Le sfogliatelle per diverso tempo sono rimaste un segreto del palazzo, offerte solo agli ospiti di rango, fino a quando negli anni ’60, il cuoco, non decise di rivelare la ricetta ad alcune signore del paese che facendola passare di bocca in bocca, la resero di dominio pubblico.
Negli ultimi anni a Lama, una piccola impresa femminile ha deciso di dedicarsi alla lavorazione di questo prodotto, rendendolo disponibile per tutto l’anno e cercando di farlo conoscere ad un pubblico molto più ampio, uscendo fuori dalla circoscrizione lamese.
Si tratta del laboratorio artigianale de “I segreti di Donna Anna”.
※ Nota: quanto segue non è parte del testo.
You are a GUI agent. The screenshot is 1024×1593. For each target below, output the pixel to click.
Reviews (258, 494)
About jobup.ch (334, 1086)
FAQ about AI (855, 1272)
Mariangela, 28 anni come me, nonché mia cara amica, ci spiega com’è nata questa piccola impresa.
“L’idea di realizzare un laboratorio in cui produrre la Sfogliatella di Lama dei Peligni è sempre esistita ed ha coinvolto indistintamente tutti i componenti della mia famiglia. Cinque anni fa, un finanziamento della Regione Abruzzo all’imprenditoria femminile, è stato l’evento casuale che ha fatto si che l’idea diventasse realtà. Gli elementi fondanti del progetto imprenditoriale sono stati e sono tutt’ora: il marchio, la tradizione e la qualità eccellente del prodotto. Cerchiamo di comunicare al mercato l’unicità di questo prodotto e la sua raffinatezza anche attraverso la selezione degli ingredienti e dei processi di lavorazione, in cui la manualità delle massaie di un tempo continua a rivivere giorno dopo giorno.”
Mariangela prosegue facendoci notare che ciò che le spinge a voler continuare questa tradizione sono l’amore e la passione che hanno avuto sempre le donne della sua famiglia per la cucina e il territorio. “In realtà prodotto e territorio costituiscono due elementi strettamente interconnessi. Il prodotto può dare visibilità al territorio, attraverso le proprie tradizioni e la propria cultura, ed il territorio può valorizzare se stesso attraverso le proprie tipicità tramandate di generazione in generazione fino ai nostri giorni.”Proprio come Donna Annina, anche le cuciniere de I segreti di Donna Anna, hanno dovuto apportare delle modifiche alla lavorazione e alla conservazione del prodotto, in modo da renderlo disponibile in tutte le stagioni e non solo in quella invernale. Questo grazie all’aiuto di tecnologie che consentono il condizionamento dei locali e la refrigerazione del prodotto semilavorato nelle fasi che precedono la cottura.
Da qualche anno questo tiaso sta ricevendo importanti riconoscimenti ma non un’ approvazione “slow food”.
“La “Sfogliatella di Lama Dei Peligni” ha già un importante riconoscimento. Questa produzione è riconosciuta quale PRODOTTO TRADIZIONALE DELLA REGIONE ABRUZZO e in quanto tale è compreso nell’Atlante dei prodotti tipici della Regione . Tale identificazione è di grande rilievo in quanto è una denominazione riconosciuta a livello europeo. Il prodotto potrebbe fregiarsi di ulteriori marchi, per es. IGP (Indicazione geografica protetta), l’unico problema è rappresentato dal costo del marchio non giustificato da una quantità tutto sommato contenuta della produzione. Lo stesso discorso vale per il “PRESIDIO” in ragione sia dei costi che di una disciplinare di produzione molto stringente, soprattutto nella parte riguardante la provenienza delle materie prime, a prescindere dalla qualità delle stesse.”
Bene, in quest’epoca del cake design, la tradizione può ancora vivere e ricevere importanti riconoscimenti. Cerchiamo di conservare la nostra cultura, la nostra storia, le nostre tradizioni e anche le piccole imprese. Tanti piccoli borghi abruzzesi rischiano di scomparire pur nascondendo al loro interno realtà vive, che cercano di venir fuori dalla massificazione delle multinazionali e dall’isolamento dell’entroterra.
Imparando dal passato può esserci un futuro migliore.